[Supplied material start]

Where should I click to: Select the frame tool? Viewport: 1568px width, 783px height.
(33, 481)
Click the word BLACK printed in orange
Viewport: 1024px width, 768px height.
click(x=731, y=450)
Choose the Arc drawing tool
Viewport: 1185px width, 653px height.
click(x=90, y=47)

[Supplied material end]

**Task prompt**
Print every line of the listing above again, word for word and in the same order, without any changes.

**Solved exercise**
Where should I click to: Select the frame tool? Viewport: 1568px width, 783px height.
(33, 481)
Click the word BLACK printed in orange
Viewport: 1024px width, 768px height.
click(x=731, y=450)
Choose the Arc drawing tool
Viewport: 1185px width, 653px height.
click(x=90, y=47)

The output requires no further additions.